TEXT PASSAGE:

● ● ● ●

A self-governed decentralized model does not avoid this. It is a polity. It needs a constitution — rules for who decides, how disagreement is resolved, what the entity will not do regardless of who wants it, and who bears responsibility when the rules fail. Co-ownership is not the answer to the governance question. It is the form in which the governance question arrives.
— What Would Actually Have to Be True
The honest scope of the decentralization argument can now be stated precisely. At the inference layer, decentralization is real, available, and effective: existing open-weights models can be distributed and served in ways that defeat any single point of control. For the concern that a depended-upon model might be switched off, this is a genuine answer. Anyone who tells you that decentralized AI is pure fantasy is wrong, and is wrong specifically about this layer.
At the frontier-training layer, decentralization largely dissolves, because training requires the concentrated compute that restriction targets, and that concentration is a physical necessity rather than a design choice. Anyone who tells you that decentralization frees frontier AI from geopolitical control is also wrong, and is wrong specifically about this layer. The decentralized model is a downstream artefact of an upstream industrial process that remains exactly as concentrated, and exactly as governable, as the compute it runs on.
And at every layer, co-ownership is a governance structure rather than an escape from governance. The question a decentralized model cannot avoid is the question at the root of every infrastructure failure: not who owns it, but who governs it, under what constitution, with what answer to the problem of accountability. Distribution changes where the question is asked. It does not answer it.
Which leaves the real question, the one the next piece takes up. If restriction binds at the compute layer, and the compute layer is concentrated, manufactured, and controllable, then compute is not merely an input to power. It is becoming a strategic reserve in its own right — and the world is beginning to sort itself according to who holds it. That trajectory, and the choice it forces on nations, is where this leads.
The views expressed are the analytical position of the author in a personal capacity and do not constitute investment, legal, or policy advice.
Sources
- 1. Bureau of Industry and Security (US Department of Commerce), advanced-computing and semiconductor-manufacturing export controls, October 2022 and October 2023 updates.
- 2. Saif M. Khan and colleagues, Center for Security and Emerging Technology (CSET), research on semiconductor supply-chain concentration and national competitiveness, 2021.
- 3. Chris Miller, Chip War: The Fight for the World's Most Critical Technology, Scribner, 2022.
- 4. NVIDIA, technical documentation on InfiniBand and NVLink interconnect bandwidth requirements for large-scale model training, 2023.
- 5. Deepak Narayanan et al., "Efficient Large-Scale Language Model Training on GPU Clusters Using Megatron-LM," 2021 (on the communication constraints of distributed training).
- 6. Quinn DuPont, "Experiments in Algorithmic Governance: A History and Ethnography of 'The DAO'," 2017.
- 7. Wessel Reijers et al., "Now the Code Runs Itself: On-Chain and Off-Chain Governance of Blockchain Technologies," 2021 (on governance capture and paralysis in decentralized organisations).

● ● ● ●

RECORDED DATA:
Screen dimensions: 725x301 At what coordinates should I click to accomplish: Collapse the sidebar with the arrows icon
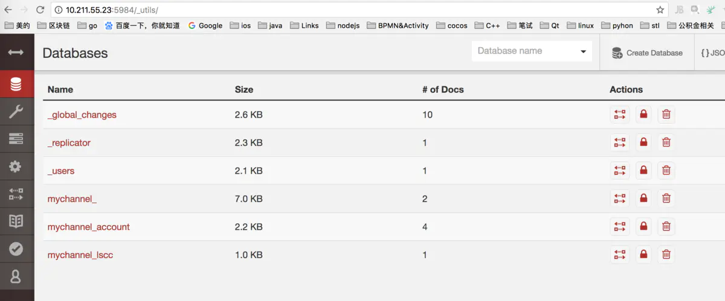[16, 52]
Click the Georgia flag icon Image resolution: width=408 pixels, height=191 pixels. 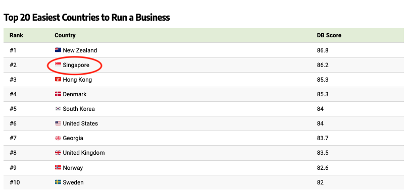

● ● ● ●

In the passage on decentralized AI, why does decentralization largely dissolve at the frontier-training layer?

Training requires the concentrated compute that restriction targets, and that concentration is a physical necessity rather than a design choice.